You want your colon cleansed? Fine I’m going to clean mine. (lifts butt cheek in chair, tilts head, grins and flatulates loudly) Now my colon is clean! I’m talking squeaky clean!
(Moms mouth drops, apalled.)
(Grandson sitting next to her throws his head back and laughs.)
Sherman is wearing a red bow-tie. A brown jacket and striped shirt. Sherman looks appalled as well, looking around the table. Embarassed.
You need to stop breaking gas, don’t break gas and destroy our meal.
Don’t tell me to stop, you the one that brought up colon cleansing and all that mess.
(Grandson still laughing, after taking a bite of a sandwich.)
I did not say anything about breaking gas, I said I was going to get my colon cleaned.
I know, don’t talk about putting tubes in someones ass if I can’t break wind.
(Grandson still throwing his head back, laughing hysterically.)

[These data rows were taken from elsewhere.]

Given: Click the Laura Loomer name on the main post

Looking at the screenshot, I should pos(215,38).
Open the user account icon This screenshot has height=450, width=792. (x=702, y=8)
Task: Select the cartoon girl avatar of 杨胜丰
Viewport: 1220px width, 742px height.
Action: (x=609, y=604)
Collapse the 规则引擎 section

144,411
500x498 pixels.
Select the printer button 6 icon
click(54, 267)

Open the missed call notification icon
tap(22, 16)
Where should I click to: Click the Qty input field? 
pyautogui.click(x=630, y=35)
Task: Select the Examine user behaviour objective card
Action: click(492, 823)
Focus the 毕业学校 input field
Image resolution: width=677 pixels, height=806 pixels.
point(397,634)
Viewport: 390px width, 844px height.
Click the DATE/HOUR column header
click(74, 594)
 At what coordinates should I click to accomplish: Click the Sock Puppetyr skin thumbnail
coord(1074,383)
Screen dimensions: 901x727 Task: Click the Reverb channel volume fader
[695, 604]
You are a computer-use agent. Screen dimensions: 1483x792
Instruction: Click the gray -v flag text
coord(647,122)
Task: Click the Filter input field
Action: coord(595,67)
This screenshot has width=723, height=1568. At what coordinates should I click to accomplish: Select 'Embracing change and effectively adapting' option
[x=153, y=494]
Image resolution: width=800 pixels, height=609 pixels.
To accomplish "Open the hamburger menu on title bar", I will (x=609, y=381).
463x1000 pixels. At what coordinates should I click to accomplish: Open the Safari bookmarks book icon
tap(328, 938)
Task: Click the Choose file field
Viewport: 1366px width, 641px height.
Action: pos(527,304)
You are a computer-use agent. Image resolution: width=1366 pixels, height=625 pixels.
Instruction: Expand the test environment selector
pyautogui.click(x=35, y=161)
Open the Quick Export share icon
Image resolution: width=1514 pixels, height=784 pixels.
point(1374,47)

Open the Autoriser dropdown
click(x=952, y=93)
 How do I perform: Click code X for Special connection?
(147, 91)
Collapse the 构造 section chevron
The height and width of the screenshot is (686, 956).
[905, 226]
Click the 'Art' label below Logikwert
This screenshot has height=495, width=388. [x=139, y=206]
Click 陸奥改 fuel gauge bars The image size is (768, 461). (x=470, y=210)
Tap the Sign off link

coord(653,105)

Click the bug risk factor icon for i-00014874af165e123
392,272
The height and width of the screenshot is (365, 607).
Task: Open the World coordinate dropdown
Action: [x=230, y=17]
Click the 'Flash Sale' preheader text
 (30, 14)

I didn’t say nothing about putting no holes up anybodys ass to clean it I said-
Well what do you think a colonic is? You think it runs the air hose by the car wash?
(Grandson choking.)
I will do what I want to do at this table. Case and point. (Flatulates loudly.)
Who then called my name?
Yeah, I called you if your name is, (flatulates).
(Throws head back laughing.)
(Grandmother holds up steak knife.)
Teach you sodomy. (holds up steak knife with both hands.) I tuck this between the crack of your ass. (Shows her son-in-law the steak knife, and a serious look on her face.)
You know I can go all night. (Flatulates.)
(Grandson laughing.)
Go on fart. Fart! I hope you fart till your asshole falls out.
(Grandson laughing hysterically.
(Father flatulates loudly.
(Son Number Two, throws his head back and laughs loudly.)
(Sherman holds his nose shut.)
(Grandson lifts his elbows and flatulates loudly.)
Oh, my baby too! (She lifts her hands up in amazement.)
(Father flatulates loudly.)
Ah, see what you made me do? God damn it I messed up my pants. (Father gets up from table holding the seat of his pants as he walks to the bathroom.)